Eles me levaram a uma boate animada, um contraste gritante com meu humor sombrio. A música era alta, as luzes fracas. Meus outros amigos estavam lá também, uma pequena reunião de rostos familiares. Eles me prodigalizaram atenção, suas palavras um bálsamo para meu espírito machucado.
"Adeus àquele peixe frio, Heitor!", declarou uma amiga, erguendo o copo. "Você merece muito melhor, Cristina!"
"Ele nunca te valorizou", acrescentou outra. "Você é brilhante, linda e finalmente está livre."
Um sorriso frágil tocou meus lábios. Foi o primeiro sorriso genuíno no que pareceu uma eternidade. Por um breve momento, cercada por seu afeto genuíno, senti um lampejo da minha antiga eu.
Pedi licença para usar o banheiro, precisando de um momento para me recompor. Quando voltei, a mesa estava vazia. Meu coração se apertou com um pânico súbito.
"Com licença", perguntei a um garçom que passava, minha voz trêmula. "Meus amigos, o grupo daquela mesa? Para onde eles foram?"
Ele pareceu desconfortável, olhando para uma sala VIP privativa nos fundos. "Eles... eles foram levados, senhora. Pela Srta. Hewitt. Ela insistiu."
Kênia. Um pavor frio se instalou em meu estômago. Eu conhecia aquele brilho em seus olhos. Ela estava aprontando alguma coisa.
Abri a porta da sala VIP. A visão que me saudou fez meu sangue ferver. Kênia, com o rosto corado de álcool, estava rindo, o braço jogado em volta de Sara. Sara parecia desconfortável, seus olhos se voltando para a porta. Meus outros amigos tentavam intervir, mas os seguranças de Kênia permaneciam como gigantes imóveis.
"Kênia, o que você pensa que está fazendo?", exigi, minha voz afiada, uma fúria protetora surgindo dentro de mim.
Kênia se virou, seus olhos se estreitaram. "Olha só quem está aqui", ela arrastou as palavras, sua voz pingando veneno. "A Sra. Ex-esposa. Veio reivindicar seu círculo patético de amigos?"
Nesse momento, a porta atrás de mim se abriu novamente. Heitor. Ele entrou na sala, seus olhos varrendo a cena. Seu olhar encontrou Kênia instantaneamente, depois se voltou para mim, um lampejo de irritação em seus olhos.
"Kênia", ele disse, sua voz fria, afiada como gelo. "O que é isso? O que você fez?"
Kênia, surpreendentemente, respondeu. "O quê? Você acha que eu sou o problema, Heitor? É ela que está tentando roubar meus amigos!" Ela apontou um dedo trêmulo para mim. "Ela está sempre tentando estragar tudo!"
O assessor de Heitor, Dantas, entrou correndo atrás dele, parecendo agitado. "Sr. Heitor, Srta. Hewitt, houve um mal-entendido. O Sr. Heitor estava apenas esclarecendo sua agenda para a Srta. Hewitt, e ela interpretou mal a ligação dele. Ele não estava com outra mulher."
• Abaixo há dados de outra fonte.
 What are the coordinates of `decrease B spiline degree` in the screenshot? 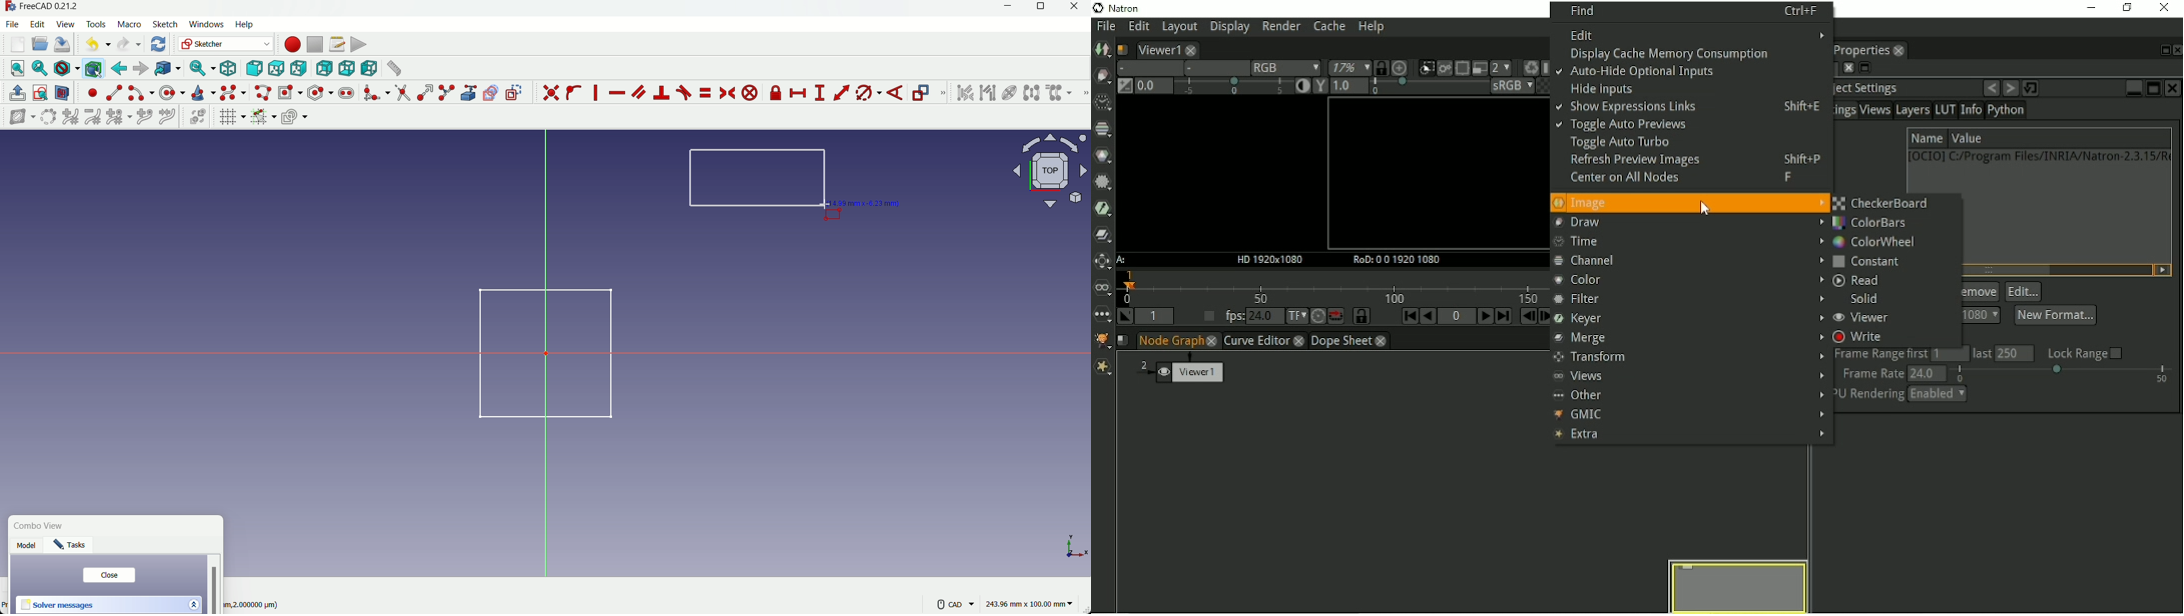 It's located at (93, 117).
Kênia o ignorou, seus olhos queimando com uma fúria bêbada. Ela se lançou sobre minha amiga, agarrando o braço de Sara. "Você está comigo agora! Heitor é meu! E os amigos dele também!"
Minha paciência se esgotou. "Solte-a, Kênia!", gritei, um rugido protetor rasgando minha garganta. Avancei, pronta para puxá-la fisicamente.